* **Exercise directions**
Rescale everything from the line containing "Purchase History [menuitem] (346, 162)" down to the line containing "Meetings (866, 161)", both included. Write out each of those lines again, requests included and unchanged, but multiply every coordinate in the answers by 1.3 and round it to a whole number, with halves rounded up.

* **Listed records**
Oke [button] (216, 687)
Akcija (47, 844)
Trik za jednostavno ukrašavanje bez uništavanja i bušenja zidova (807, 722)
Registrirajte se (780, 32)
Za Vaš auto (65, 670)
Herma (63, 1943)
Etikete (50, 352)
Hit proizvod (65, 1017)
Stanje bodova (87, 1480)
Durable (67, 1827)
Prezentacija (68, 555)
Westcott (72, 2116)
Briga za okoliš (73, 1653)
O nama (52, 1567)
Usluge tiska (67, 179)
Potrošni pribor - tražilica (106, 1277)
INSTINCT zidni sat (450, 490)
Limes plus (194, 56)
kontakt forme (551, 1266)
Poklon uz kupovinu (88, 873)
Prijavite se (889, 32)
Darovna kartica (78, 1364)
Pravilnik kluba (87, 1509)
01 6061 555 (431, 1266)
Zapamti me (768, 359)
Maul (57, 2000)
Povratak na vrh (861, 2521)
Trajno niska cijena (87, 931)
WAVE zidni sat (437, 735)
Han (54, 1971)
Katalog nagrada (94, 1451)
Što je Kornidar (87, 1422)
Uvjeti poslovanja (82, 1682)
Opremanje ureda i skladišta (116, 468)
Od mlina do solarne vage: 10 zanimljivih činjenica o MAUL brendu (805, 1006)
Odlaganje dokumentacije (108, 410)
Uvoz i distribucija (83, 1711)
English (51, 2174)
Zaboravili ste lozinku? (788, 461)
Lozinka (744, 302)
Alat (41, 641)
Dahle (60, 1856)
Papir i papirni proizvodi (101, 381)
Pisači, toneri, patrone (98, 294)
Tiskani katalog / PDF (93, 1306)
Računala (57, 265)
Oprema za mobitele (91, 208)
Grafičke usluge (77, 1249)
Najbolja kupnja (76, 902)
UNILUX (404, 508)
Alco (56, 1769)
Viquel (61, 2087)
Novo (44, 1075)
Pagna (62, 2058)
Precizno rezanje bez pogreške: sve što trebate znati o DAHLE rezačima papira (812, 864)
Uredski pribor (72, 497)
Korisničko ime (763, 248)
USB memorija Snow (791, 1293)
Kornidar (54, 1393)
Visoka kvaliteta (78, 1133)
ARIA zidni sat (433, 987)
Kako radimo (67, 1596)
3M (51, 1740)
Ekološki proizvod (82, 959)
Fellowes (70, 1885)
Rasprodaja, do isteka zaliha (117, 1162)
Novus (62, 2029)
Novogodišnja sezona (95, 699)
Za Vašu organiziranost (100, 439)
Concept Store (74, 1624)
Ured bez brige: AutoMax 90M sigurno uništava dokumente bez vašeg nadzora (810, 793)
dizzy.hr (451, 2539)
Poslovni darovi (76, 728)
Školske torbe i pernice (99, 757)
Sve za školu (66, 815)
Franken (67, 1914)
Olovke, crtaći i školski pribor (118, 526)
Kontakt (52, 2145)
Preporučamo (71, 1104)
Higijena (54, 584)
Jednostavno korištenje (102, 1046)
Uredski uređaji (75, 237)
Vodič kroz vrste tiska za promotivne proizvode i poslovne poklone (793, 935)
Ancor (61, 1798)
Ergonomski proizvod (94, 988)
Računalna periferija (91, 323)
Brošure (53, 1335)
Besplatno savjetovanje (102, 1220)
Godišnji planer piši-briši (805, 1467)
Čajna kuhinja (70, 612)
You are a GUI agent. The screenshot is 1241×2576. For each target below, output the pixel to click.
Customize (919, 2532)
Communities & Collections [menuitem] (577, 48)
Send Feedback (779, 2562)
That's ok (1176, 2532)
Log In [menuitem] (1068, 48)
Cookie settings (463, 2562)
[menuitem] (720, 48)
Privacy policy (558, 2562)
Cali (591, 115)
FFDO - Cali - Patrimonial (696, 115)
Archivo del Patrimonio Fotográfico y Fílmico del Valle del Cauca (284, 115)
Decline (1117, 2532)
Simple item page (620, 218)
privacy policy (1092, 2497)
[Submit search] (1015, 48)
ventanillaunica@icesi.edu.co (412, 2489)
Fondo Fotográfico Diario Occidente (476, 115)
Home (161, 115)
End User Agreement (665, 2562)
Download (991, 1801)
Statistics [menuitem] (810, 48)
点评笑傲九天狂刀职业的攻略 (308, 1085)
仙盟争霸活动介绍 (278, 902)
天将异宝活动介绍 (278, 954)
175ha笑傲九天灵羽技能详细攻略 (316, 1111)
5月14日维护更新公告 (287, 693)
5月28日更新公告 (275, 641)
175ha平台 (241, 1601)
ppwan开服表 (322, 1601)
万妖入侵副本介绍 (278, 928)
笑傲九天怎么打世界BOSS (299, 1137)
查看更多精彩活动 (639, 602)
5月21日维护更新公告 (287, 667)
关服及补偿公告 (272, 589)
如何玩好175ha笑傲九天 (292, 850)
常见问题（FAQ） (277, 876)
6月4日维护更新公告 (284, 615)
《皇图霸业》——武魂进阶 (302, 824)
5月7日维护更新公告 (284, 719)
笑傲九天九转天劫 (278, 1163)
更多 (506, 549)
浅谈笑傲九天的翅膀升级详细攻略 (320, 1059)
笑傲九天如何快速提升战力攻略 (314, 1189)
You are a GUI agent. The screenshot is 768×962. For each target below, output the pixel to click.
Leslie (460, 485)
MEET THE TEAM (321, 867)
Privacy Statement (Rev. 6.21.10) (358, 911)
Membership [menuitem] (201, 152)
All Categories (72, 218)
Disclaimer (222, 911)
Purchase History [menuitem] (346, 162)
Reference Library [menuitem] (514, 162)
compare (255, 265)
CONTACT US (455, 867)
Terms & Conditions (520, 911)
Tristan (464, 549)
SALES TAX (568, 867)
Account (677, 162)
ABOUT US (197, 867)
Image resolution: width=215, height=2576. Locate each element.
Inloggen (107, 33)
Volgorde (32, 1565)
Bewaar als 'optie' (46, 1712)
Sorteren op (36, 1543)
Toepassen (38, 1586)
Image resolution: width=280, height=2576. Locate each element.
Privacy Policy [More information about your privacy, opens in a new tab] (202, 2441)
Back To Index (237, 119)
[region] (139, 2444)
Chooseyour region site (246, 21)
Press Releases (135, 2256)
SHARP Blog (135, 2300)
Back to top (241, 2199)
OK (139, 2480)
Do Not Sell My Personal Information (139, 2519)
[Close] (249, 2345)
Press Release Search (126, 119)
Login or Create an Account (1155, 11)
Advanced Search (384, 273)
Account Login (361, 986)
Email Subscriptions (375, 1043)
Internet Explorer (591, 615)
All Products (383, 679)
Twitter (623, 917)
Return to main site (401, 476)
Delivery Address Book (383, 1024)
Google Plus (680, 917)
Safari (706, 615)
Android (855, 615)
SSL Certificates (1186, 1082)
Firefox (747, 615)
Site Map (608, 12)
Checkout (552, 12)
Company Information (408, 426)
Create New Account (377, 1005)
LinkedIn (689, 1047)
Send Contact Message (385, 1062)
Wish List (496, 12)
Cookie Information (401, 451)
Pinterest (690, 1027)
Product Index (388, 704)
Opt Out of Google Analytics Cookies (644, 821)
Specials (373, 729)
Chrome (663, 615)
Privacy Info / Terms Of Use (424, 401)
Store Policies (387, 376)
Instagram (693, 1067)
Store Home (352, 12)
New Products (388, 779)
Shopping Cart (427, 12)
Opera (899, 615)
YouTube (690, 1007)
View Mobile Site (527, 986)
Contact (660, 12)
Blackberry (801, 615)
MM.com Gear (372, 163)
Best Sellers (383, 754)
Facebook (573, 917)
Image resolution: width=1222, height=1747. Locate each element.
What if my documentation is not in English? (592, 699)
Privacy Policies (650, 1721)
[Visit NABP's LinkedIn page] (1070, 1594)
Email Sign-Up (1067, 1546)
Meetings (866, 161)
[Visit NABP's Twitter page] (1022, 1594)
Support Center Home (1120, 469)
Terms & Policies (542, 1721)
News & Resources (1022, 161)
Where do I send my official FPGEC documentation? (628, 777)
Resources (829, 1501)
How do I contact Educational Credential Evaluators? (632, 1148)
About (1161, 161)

* **Answer to the exercise**
Purchase History [menuitem] (450, 211)
Reference Library [menuitem] (668, 211)
compare (332, 345)
CONTACT US (592, 1127)
Terms & Conditions (676, 1184)
Tristan (603, 714)
SALES TAX (738, 1127)
Account (880, 211)
ABOUT US (256, 1127)
Image resolution: width=215, height=2576. Locate each element.
Inloggen (139, 43)
Volgorde (42, 2035)
Bewaar als 'optie' (60, 2226)
Sorteren op (47, 2006)
Toepassen (49, 2062)
Image resolution: width=280, height=2576. Locate each element.
Privacy Policy [More information about your privacy, opens in a new tab] (263, 3173)
Back To Index (308, 155)
[region] (181, 3177)
Chooseyour region site (320, 27)
Press Releases (176, 2933)
SHARP Blog (176, 2990)
Back to top (313, 2859)
OK (181, 3224)
Do Not Sell My Personal Information (181, 3275)
[Close] (324, 3049)
Press Release Search (164, 155)
Login or Create an Account (1502, 14)
Advanced Search (499, 355)
Account Login (469, 1282)
Email Subscriptions (488, 1356)
Internet Explorer (768, 800)
All Products (498, 883)
Twitter (810, 1192)
Return to main site (521, 619)
Delivery Address Book (498, 1331)
Google Plus (884, 1192)
Safari (918, 800)
Android (1112, 800)
SSL Certificates (1542, 1407)
Firefox (971, 800)
Site Map (790, 16)
Checkout (718, 16)
Company Information (530, 554)
Create New Account (490, 1307)
LinkedIn (896, 1361)
Send Contact Message (501, 1381)
Wish List (645, 16)
Cookie Information (521, 586)
Pinterest (897, 1335)
Product Index (504, 915)
Opt Out of Google Analytics Cookies (837, 1067)
Specials (485, 948)
Chrome (862, 800)
Privacy Info / Terms Of Use (551, 521)
Store Policies (503, 489)
Instagram (901, 1387)
Store Home (458, 16)
New Products (504, 1013)
Shopping Cart (555, 16)
Opera (1169, 800)
YouTube (897, 1309)
View Mobile Site (685, 1282)
Contact (858, 16)
Blackberry (1041, 800)
MM.com Gear (484, 212)
Best Sellers (498, 980)
Facebook (745, 1192)
Image resolution: width=1222, height=1747. Locate each element.
What if my documentation is not in English? (770, 909)
Privacy Policies (845, 2237)
[Visit NABP's LinkedIn page] (1391, 2072)
Email Sign-Up (1387, 2010)
Meetings (1126, 209)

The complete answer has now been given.